4. Subsection (c) may be the most important provision in regard to creating uniformity of law in funds transfers. Most rights stated in article 4A regard parties who are in privity of contract such as originator and beneficiary, sender and receiving bank, and beneficiary's bank and beneficiary. Since they are in privity they can make a choice of law by agreement. But that is not always the case. For example, an intermediary bank that improperly executes a payment order is not in privity with either the originator or the beneficiary. The ability of a funds-transfer system to make a choice of law by rule is a convenient way of dispensing with individual agreements and to cover cases in which agreements are not feasible. It is probable that funds-transfer systems will adopt a governing law to increase the certainty of commercial transactions that are effected over such systems. A system rule might adopt the law of an article 4A state to govern transfers on the system in order to provide a consistent, unitary law governing all transfers made on the system. To the extent such system rules develop, individual choice-of-law agreements become unnecessary.
Subsection (c) has broad application. A system choice of law applies not only to rights and obligations between banks that use the system, but may also apply to other parties to the funds transfer so long as some part of the transfer was carried out over the system. The originator and any other sender or receiving bank in the funds transfer is bound if at the time it issues or accepts a payment order it had notice that the funds transfer involved use of the system and that the system chose the law of a particular jurisdiction. Under section 4A-107, the Federal Reserve by regulation could make a similar choice of law to govern funds transfers carried out by use of Federal Reserve banks. Subsection (d) is a limitation on subsection (c). If parties have made a choice-of-law agreement that conflicts with a choice of law made under subsection (c), the agreement prevails.
5. Subsection (e) addresses the case in which a funds transfer involves more than one funds-transfer system and the systems adopt conflicting choice-of-law rules. The rule that has the most significant relationship to the matter at issue prevails. For example, each system should be able to make a choice of law governing payment orders transmitted over that system without regard to a choice of law made by another system.

=== DO THIS ===
Set down the part of the commentary on funds-transfer choice of law that begins at the words "Subsection (c) has" and stops after "the agreement prevails.". Rely only on the commentary on funds-transfer choice of law given here.

=== DATASET CONTENT ===

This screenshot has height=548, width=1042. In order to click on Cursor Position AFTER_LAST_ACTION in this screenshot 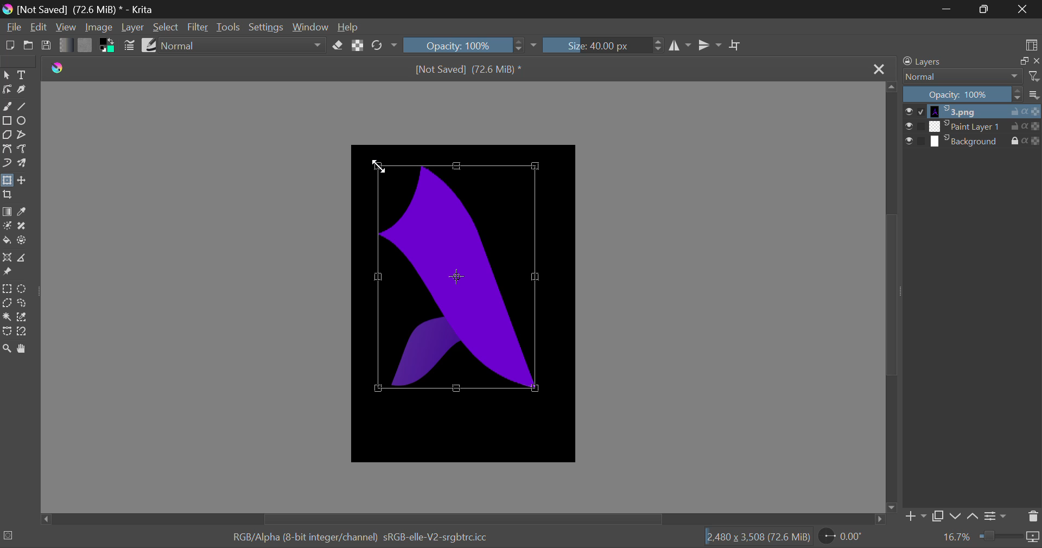, I will do `click(378, 169)`.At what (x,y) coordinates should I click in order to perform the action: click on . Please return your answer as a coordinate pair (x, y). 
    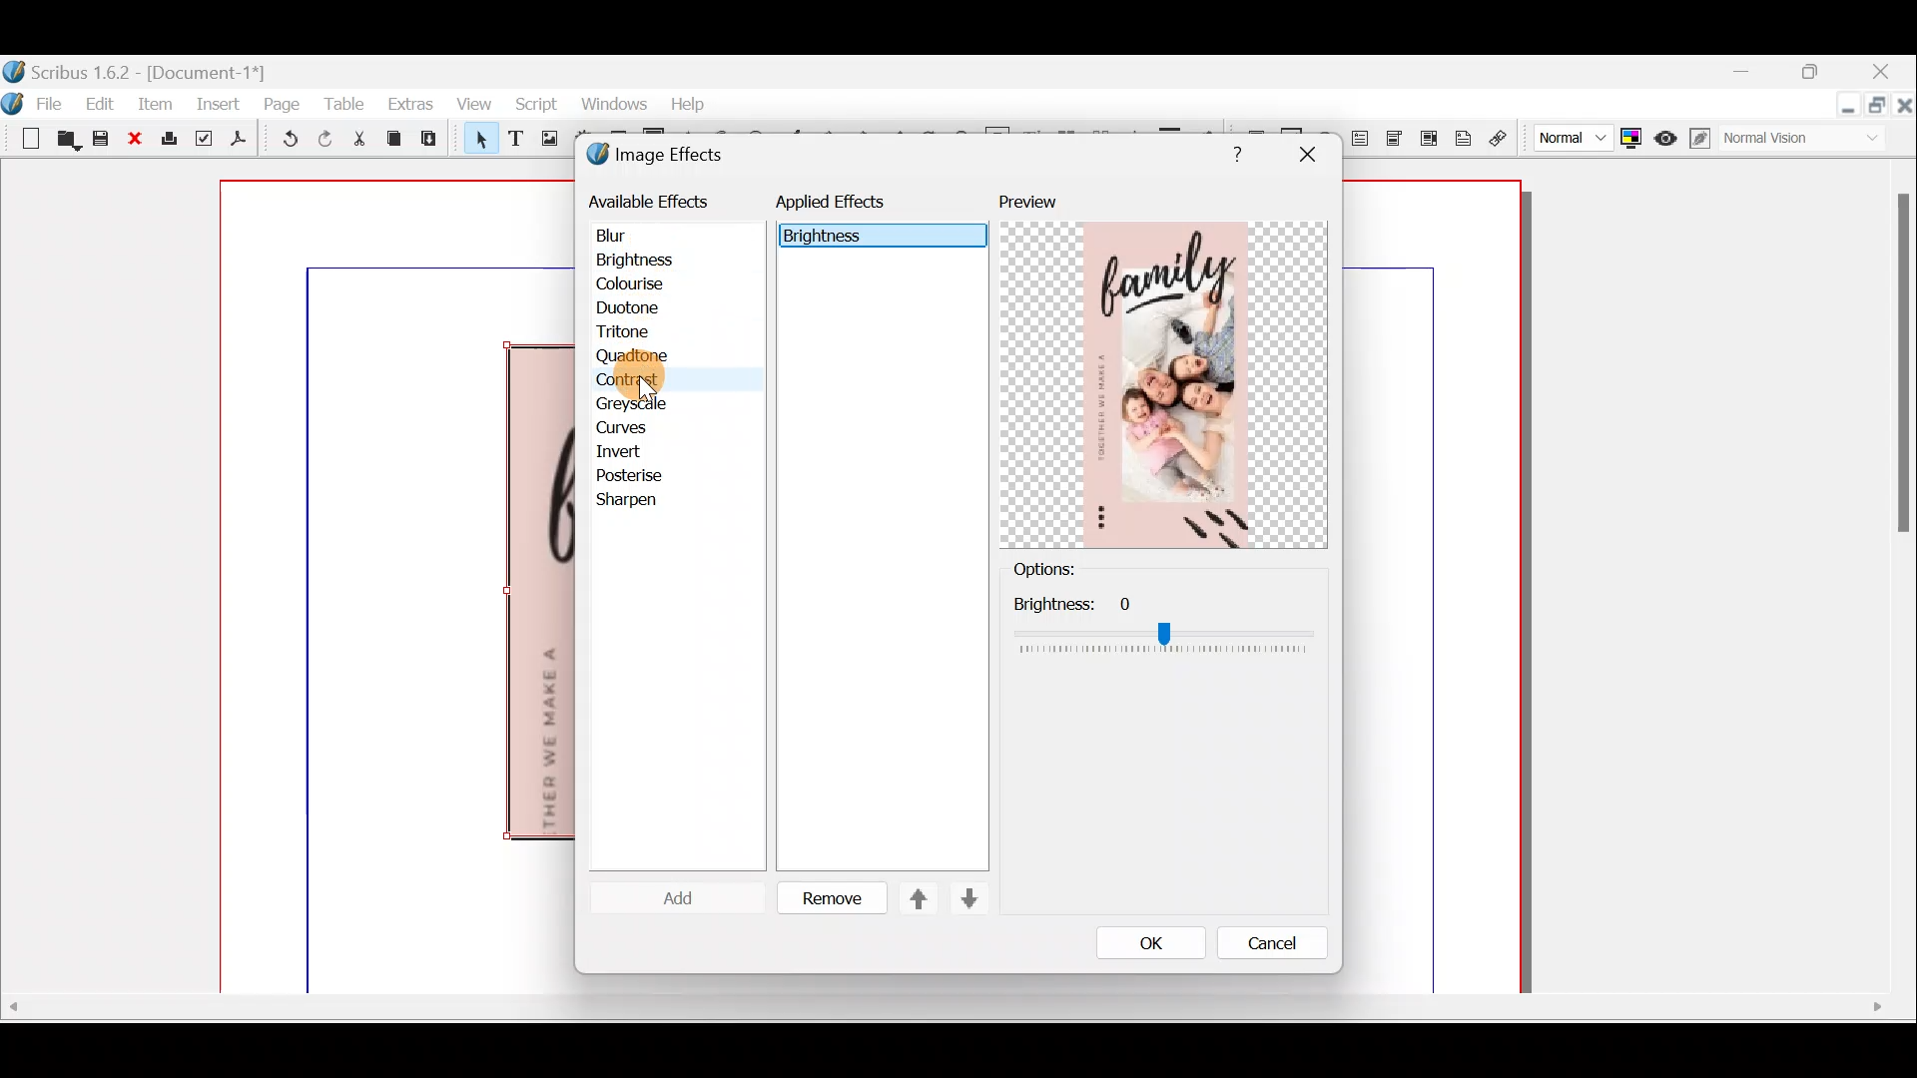
    Looking at the image, I should click on (941, 1007).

=== RIGHT ANSWER ===
Subsection (c) has broad application. A system choice of law applies not only to rights and obligations between banks that use the system, but may also apply to other parties to the funds transfer so long as some part of the transfer was carried out over the system. The originator and any other sender or receiving bank in the funds transfer is bound if at the time it issues or accepts a payment order it had notice that the funds transfer involved use of the system and that the system chose the law of a particular jurisdiction. Under section 4A-107, the Federal Reserve by regulation could make a similar choice of law to govern funds transfers carried out by use of Federal Reserve banks. Subsection (d) is a limitation on subsection (c). If parties have made a choice-of-law agreement that conflicts with a choice of law made under subsection (c), the agreement prevails.